2) Pelvic measurements during pregnancy do not reliably predict complications during labor. Position is as important as size; if, for example, the baby is in a good position for labor, and the mother is allowed to choose her own position during labor, then she can birth a larger baby than if she were lying on her back with a posterior baby.
3) Studies show that inducing for this reason does not improve birth outcomes.
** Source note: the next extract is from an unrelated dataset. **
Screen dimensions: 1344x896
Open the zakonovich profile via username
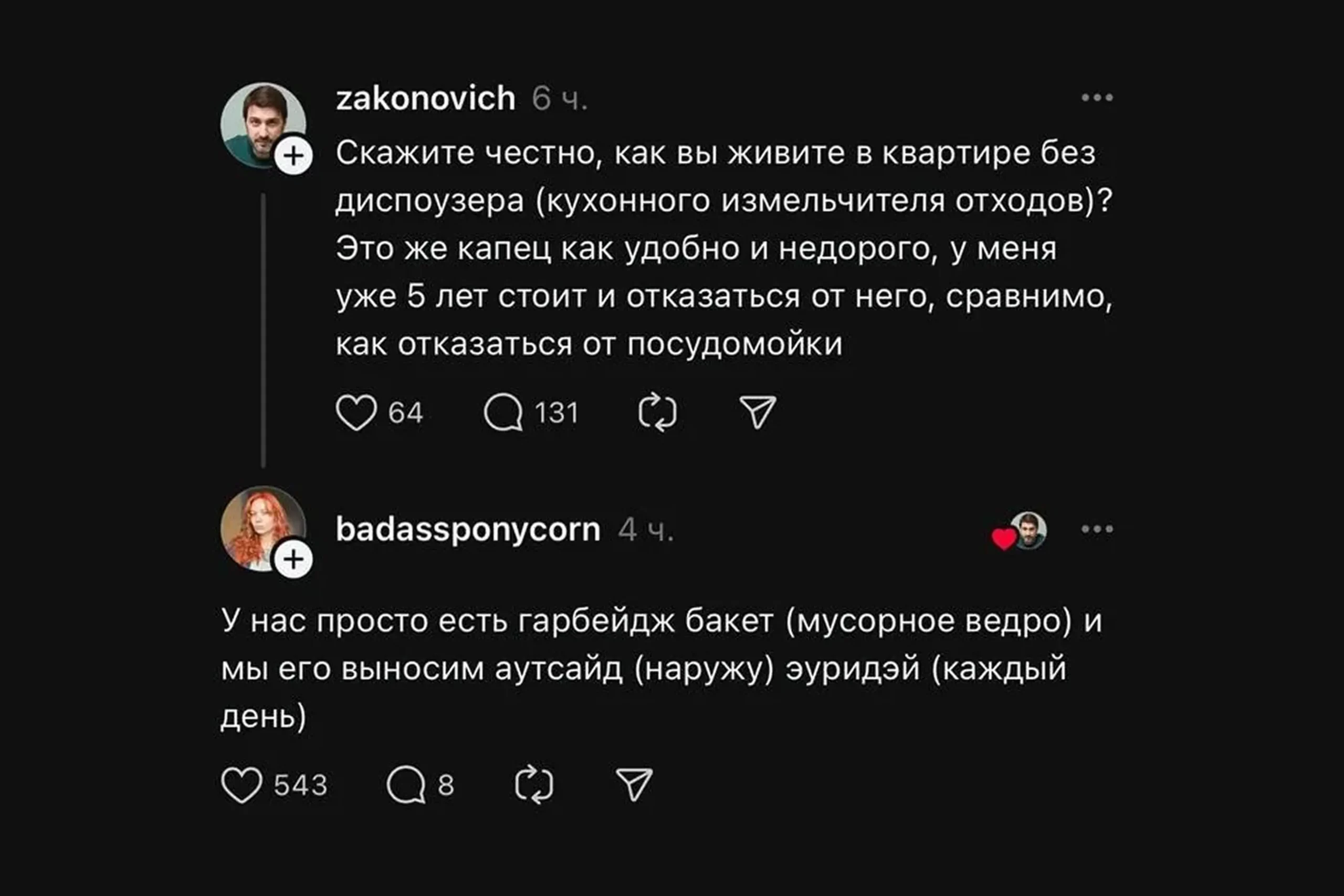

The pregnancy is postdates or postterm. Postdate means that you’ve gone past your estimated due date (more than 40 weeks gestation); postterm means you’ve gone past the normal range of pregnancy (more than 42 weeks gestation). Many hospitals routinely induce at 41 weeks gestation, although the average length of pregnancy for a first-time mother (without induction) is 41 weeks. This is also a questionable reason to induce. Here’s why:
1) Your estimated due date is just that–an estimate, and frequently an inaccurate one. Unless you know the exact date of conception (i.e., if you used in-vitro fertilization, or if you only had sex one day that month–unlikely if you were trying to conceive!), then you should be very hesitant to base an induction on your due date. There’s a wide variety in how long women’s cycles are, so even if you know the exact date of your last period, you still don’t know the exact date you were ovulating. Ultrasound measurements to estimate due dates–even in the first trimester–can be wrong by as much as a week or two. And a week makes a big difference in the baby’s development.
2) There’s normal variation in the length of gestation, especially for different women. In other words, some women tend to go early, and others tend to go late. Babies are like fruit: they don’t all ripen at the exact same speed.
3) The risks of postterm pregnancy can be mitigated other ways. The biggest risks are placental deterioration and low amniotic fluid, both of which can be diagnosed via ultrasound. So if it’s a choice between induction or multiple ultrasounds to monitor the health of the baby and placenta, ultrasounds are a lot less invasive and carry a lot less risk. And this also carries a lot of individual variation: some placentas can start to deteriorate at 35 weeks, while others are still healthy and functional at 43 weeks.
Your water has broken. This can increase the risk of infection, so many care providers will induce within 12 to 24 hours if labor doesn’t begin spontaneously after the water breaks. However, the data is unclear on whether induction improves outcomes. This article by a doula in Maine lists a variety of studies on this topic–with a variety of results.
So when should you be induced? That’s a decision only you can make. But you should make it with full knowledge of the risks and benefits–on both sides. Induction, despite how common it is in our culture’s management of birth, is an invasive, risky procedure that can cause as many complications as it prevents. Yes, it can also be necessary, and it can save lives. But like everything else in parenting, it’s a choice where you have to weigh the risks and the benefits for your individual situation. One thing for sure: you should never be induced because “labor will never start on its own.” I’ve been hearing that a lot on my due date club, but let me tell you, that is never true. Never. There is no such thing as a pregnant woman who will stay pregnant forever. Eventually, that baby will come out–and if you wait long enough, it will come out on its own. Really. I promise.